Fix tokenizer mismatch between benchmark client and sglang server by ZhaiFeiyue · Pull Request #937 · SemiAnalysisAI/InferenceX

ZhaiFeiyue · 2026-03-24T15:01:20Z

Summary

Problem

When benchmarking sglang server performance with the latest sgalng (which uses transformers 5.3.0), we observed a significant performance regression compared to the older 0313-2 image (transformers 4.57.1):

TTFT: 1394ms vs 482ms (~3x slower)
Output throughput: 160 tok/s vs 212 tok/s (~24% drop)

Root Cause

Transformers v5 changed how LlamaTokenizerFast is loaded. During __init__, v5 rebuilds the pre_tokenizer and decoder from scratch using Llama-specific components, discarding the originals defined in tokenizer.json. For models like DeepSeek-R1 that declare LlamaTokenizerFast but actually use a ByteLevel/Sequence tokenizer architecture, v5 incorrectly replaces:

pre_tokenizer: Sequence → Metaspace
decoder: ByteLevel → Sequence

The sglang server already fixes this at startup via _fix_v5_tokenizer_components() in hf_transformers_utils.py, but the benchmark client loads the tokenizer directly via AutoTokenizer.from_pretrained() without these fixes. This mismatch causes the client and server to tokenize text differently:

	Client (unfixed)	Server (fixed)
pre_tokenizer	Metaspace	Sequence
100 random tokens → text → re-encode	102 tokens	531 tokens
7140 token prompt	7140 tokens	35921 tokens

The ~5x token inflation on the server side results in 5x more prefill work, which directly causes the observed TTFT and throughput regression.

Fix

Add _fix_tokenizer_for_sglang() to the benchmark client's get_tokenizer(), applying the same two fixes that sglang server applies:

pre_tokenizer/decoder restoration: Read the original components from tokenizer.json and overwrite the incorrect v5 replacements.
add_bos_token recovery: Restore add_bos_token/add_eos_token flags from tokenizer_config.json that v5 strips during loading.

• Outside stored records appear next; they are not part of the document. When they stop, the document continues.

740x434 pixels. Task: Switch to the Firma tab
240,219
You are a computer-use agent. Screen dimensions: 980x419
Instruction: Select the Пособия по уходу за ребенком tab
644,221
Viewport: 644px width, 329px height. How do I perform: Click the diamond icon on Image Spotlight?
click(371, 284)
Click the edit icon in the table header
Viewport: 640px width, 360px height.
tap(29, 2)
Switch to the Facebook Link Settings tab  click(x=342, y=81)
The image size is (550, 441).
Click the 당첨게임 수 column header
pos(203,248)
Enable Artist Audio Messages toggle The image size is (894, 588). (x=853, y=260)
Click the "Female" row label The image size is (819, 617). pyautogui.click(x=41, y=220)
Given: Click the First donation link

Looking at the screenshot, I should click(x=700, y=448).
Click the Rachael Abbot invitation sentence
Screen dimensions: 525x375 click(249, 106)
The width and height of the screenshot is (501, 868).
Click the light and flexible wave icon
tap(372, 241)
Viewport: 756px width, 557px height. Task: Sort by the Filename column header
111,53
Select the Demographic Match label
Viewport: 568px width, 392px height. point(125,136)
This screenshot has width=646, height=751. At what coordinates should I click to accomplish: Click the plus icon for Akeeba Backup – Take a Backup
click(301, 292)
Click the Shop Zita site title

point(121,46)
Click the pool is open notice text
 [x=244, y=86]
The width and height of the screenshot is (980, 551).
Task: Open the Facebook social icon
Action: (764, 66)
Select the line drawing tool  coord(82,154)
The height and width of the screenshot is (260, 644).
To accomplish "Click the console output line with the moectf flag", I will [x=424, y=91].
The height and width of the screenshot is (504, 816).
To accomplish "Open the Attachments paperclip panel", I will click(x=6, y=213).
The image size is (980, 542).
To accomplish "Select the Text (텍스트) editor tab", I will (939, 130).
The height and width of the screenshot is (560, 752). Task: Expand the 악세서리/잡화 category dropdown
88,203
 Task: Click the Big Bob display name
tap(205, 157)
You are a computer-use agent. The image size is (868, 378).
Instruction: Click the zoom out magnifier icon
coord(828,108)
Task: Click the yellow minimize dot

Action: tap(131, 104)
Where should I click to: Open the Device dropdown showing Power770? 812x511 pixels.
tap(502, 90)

This is a no-op on transformers v4.

Results

Token count (per request, ~7400 token input):

	Before fix	After fix
Client-side token count	7140	7140
Server-side prompt_tokens	35921 (5x inflated)	7141 (correct)
Prefill chunks	3 (16384+16384+3153)	1 (7141)

Benchmark (10 prompts, concurrency=1, input ~8K, output ~1K, --disable-radix-cache):

Metric	Before fix	After fix	Old image (baseline)
Output throughput (tok/s)	160.49	211.71	212.00
Mean TTFT (ms)	1394.84	215.00	215.26
Mean TPOT (ms)	4.74	4.49	4.26
Mean E2EL (ms)	5796.15	4393.74	4387.54

After fix, new image performance matches old image — no actual regression.

…transformers v5 Transformers v5 incorrectly rebuilds pre_tokenizer/decoder components for models like DeepSeek-R1 that use LlamaTokenizerFast with a non-Llama tokenizer architecture. The sglang server fixes this at startup, but the benchmark client loads the tokenizer without these fixes, causing a ~5x token count inflation (e.g. 7000 tokens -> 35000 tokens) and false performance regressions in TTFT and throughput benchmarks. Apply the same tokenizer fixes (pre_tokenizer/decoder restoration and add_bos_token recovery) that sglang server applies, so client and server tokenize identically. No-op on transformers v4. Made-with: Cursor

functionstackx · 2026-03-24T20:00:16Z

thanks @ZhaiFeiyue is for all models in sglang or just for glm5?

cquil11 · 2026-03-24T20:13:28Z

@ZhaiFeiyue Thank you for identifying this error and for the fix. +1 to functionstackx comment. It will be helpful to identify which configs from amd-master.yaml and nvidia-master.yaml are affected by this so that we can re-run and get accurate perf across the board.

+viz @kedarpotdar-nv

ZhaiFeiyue · 2026-03-25T01:19:12Z

thanks @ZhaiFeiyue is for all models in sglang or just for glm5?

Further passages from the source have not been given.